We may not know exactly who is going to click with whom, or when, but
the consequences can often be guessed. Isabelle and King John's meeting
was sheer coincidence, but John's behavior was in keeping with his character,
and anyone could have predicted Hugh the Brown's reaction.
Sex
is, of course, a staple of soap opera plots -- who's doing it with whom,
and who else knows about it -- just as violence is a staple of action
plots. Given that most games are still about action and not relationships,
I don't think sex is going to replace violence as the principal element
of most M-rated games any time soon. But in spite of that, sex is too
important to for us to go on ignoring. It may play a less vital role
in politics than it once did, but it still profoundly affects the decisions
people make, and the reactions of others.
This
is something we just don't see in computer games. Even The Sims,
which comes as close as any game I've seen to simulating meaningful
sexual relationships, skirts the powerful influence that sex has on
people's feelings and actions. Bella Goth, the neighbor in The Sims,
is famously free with her favors, but her wronged rivals don't try to
settle their scores with a double-barreled shotgun or even a merciless
divorce attorney.
Is
sex too big a random factor to include in the plots of computer
games?
The
motivations given to computer game characters are extremely simple.
Greed, lust for power, revenge, mindless patriotism, a desire to thwart
evil - that's about it, except in some of the richer Japanese games.
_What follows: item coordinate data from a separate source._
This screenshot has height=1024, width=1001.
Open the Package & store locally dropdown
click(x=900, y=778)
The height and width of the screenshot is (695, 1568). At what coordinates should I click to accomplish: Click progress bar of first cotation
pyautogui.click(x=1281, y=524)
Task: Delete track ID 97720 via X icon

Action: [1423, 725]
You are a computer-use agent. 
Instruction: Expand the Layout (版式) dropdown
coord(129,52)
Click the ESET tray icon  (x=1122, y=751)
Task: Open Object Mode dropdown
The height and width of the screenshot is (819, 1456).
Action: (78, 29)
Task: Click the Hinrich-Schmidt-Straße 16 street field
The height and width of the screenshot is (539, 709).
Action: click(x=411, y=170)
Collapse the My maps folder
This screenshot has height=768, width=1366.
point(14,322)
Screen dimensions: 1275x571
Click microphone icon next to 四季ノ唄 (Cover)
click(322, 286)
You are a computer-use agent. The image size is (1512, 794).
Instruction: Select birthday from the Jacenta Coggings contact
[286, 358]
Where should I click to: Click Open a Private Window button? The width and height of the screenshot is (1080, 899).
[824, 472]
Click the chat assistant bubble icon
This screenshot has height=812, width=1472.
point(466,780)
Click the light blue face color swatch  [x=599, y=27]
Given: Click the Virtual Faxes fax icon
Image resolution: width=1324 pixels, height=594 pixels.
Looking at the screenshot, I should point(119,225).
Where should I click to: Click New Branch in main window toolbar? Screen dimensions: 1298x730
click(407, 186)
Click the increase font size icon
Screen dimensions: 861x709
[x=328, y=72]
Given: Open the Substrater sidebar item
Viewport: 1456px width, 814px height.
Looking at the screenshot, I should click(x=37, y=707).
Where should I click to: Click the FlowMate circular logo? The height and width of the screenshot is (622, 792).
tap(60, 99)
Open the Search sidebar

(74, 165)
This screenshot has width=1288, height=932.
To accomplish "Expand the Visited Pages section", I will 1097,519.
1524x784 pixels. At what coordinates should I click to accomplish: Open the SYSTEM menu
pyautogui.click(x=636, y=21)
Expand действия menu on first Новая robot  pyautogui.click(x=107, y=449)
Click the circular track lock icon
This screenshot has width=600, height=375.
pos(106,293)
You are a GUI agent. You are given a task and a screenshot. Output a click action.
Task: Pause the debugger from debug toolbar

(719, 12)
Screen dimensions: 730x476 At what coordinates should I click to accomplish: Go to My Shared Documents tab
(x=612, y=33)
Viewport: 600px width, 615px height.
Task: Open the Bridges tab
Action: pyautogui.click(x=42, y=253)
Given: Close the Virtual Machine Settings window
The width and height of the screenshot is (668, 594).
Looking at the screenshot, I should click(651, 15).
Love seldom enters into it and sex, almost never. By ignoring sex as
a factor in human affairs, we're limiting the kinds of scenarios we
can present. What would have happened if Cleopatra had been a man? Caesar
might still have backed his cause, but Mark Antony almost certainly
wouldn't have forgiven his neutrality so easily. Nor would he have allowed
his heart to rule his head at the battle of Actium.
There's
an ongoing debate about whether interactive entertainment can be an
art form, and if so, how expressive a one. Everyone has their own answer
to this question, and we're certainly not going to reach any conclusions
here. Still, I'll go out on a limb and propose a test of sorts. Art
with a capital "A" serves to illuminate the human condition
in all its manifold circumstances, and that includes sexuality. Many
art forms (painting, sculpture, literature) are easily capable of this;
others (flower arranging, macramé) not so much so, or at least
not very accessibly to most observers. Until interactive entertainment
is capable of saying something meaningful about sex - not just showing
it, but commenting on it, inspiring thoughts and feelings about it -
we're still down there with macramé.